• [EXERCISE DETAILS]:
Reproduce the data verbatim, beginning with the line containing "Task: Click the Navigationspfade layers icon" and ending with the line containing "This screenshot has width=1200, height=453.", both lines included.

• [EXERCISE INPUTS]:
— start —

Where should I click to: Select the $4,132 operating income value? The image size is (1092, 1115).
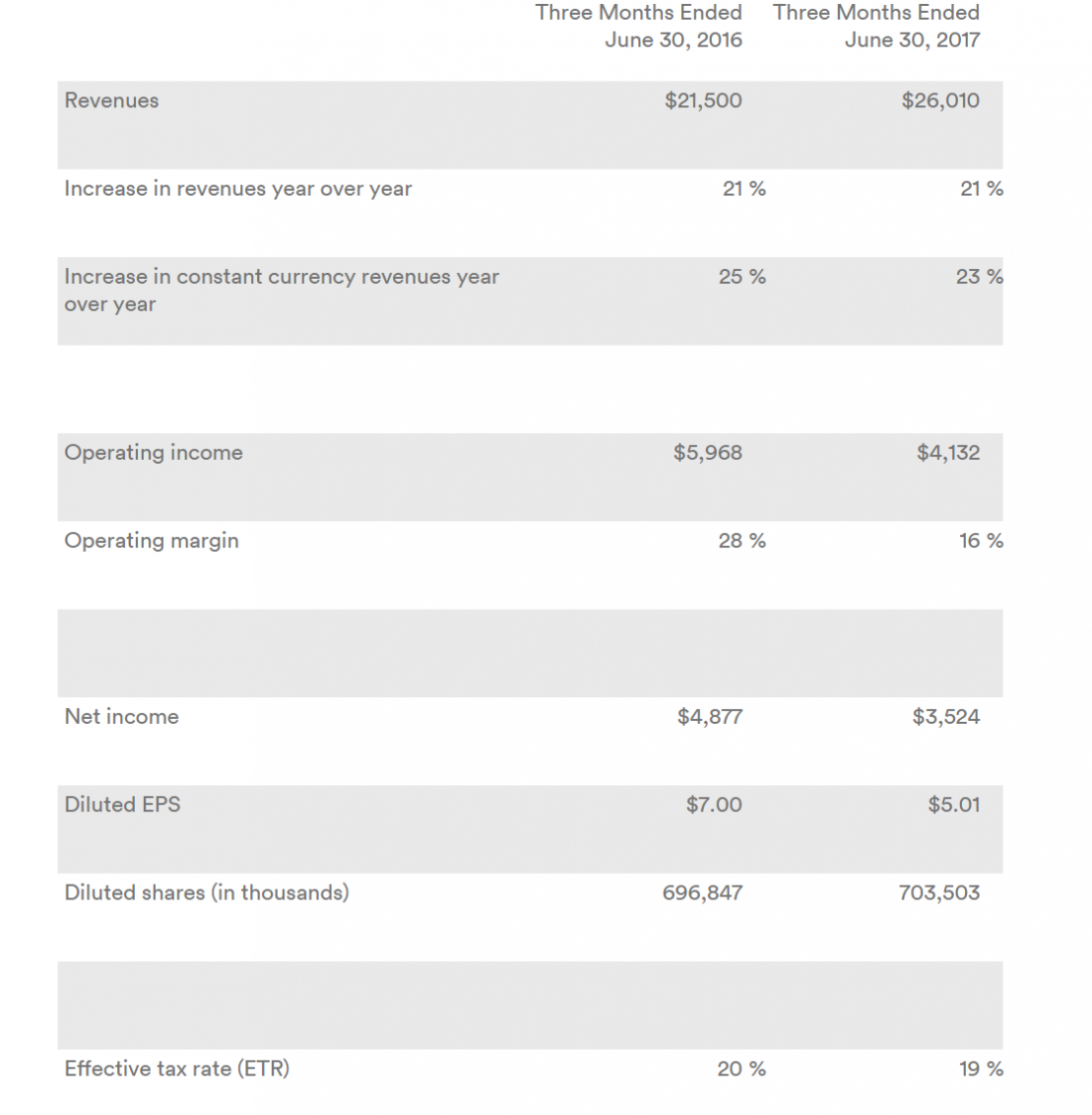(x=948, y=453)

— end —
— start —

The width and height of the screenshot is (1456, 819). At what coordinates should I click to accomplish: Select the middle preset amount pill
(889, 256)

— end —
— start —

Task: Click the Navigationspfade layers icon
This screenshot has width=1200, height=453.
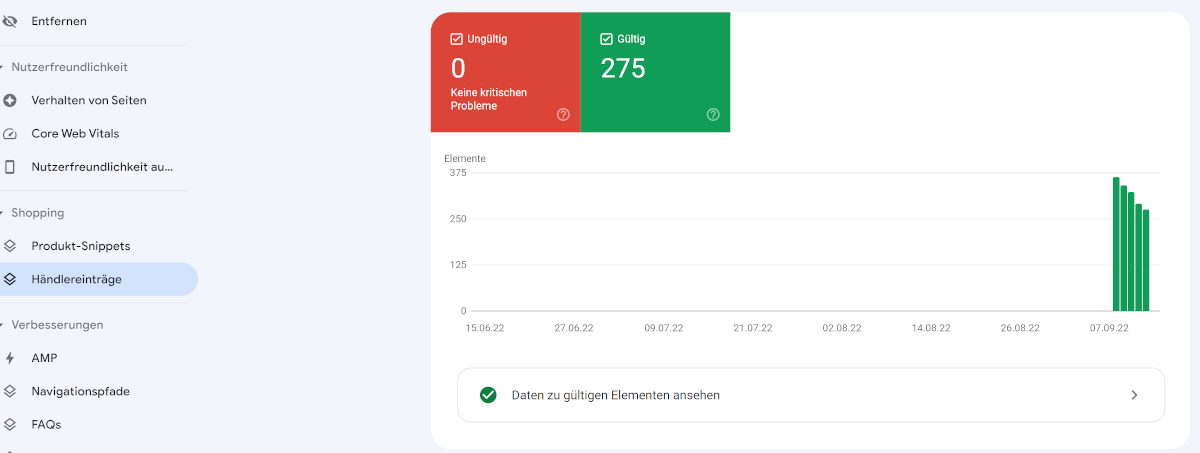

— end —

• [FULL RESPONSE]:
Task: Click the Navigationspfade layers icon
This screenshot has width=1200, height=453.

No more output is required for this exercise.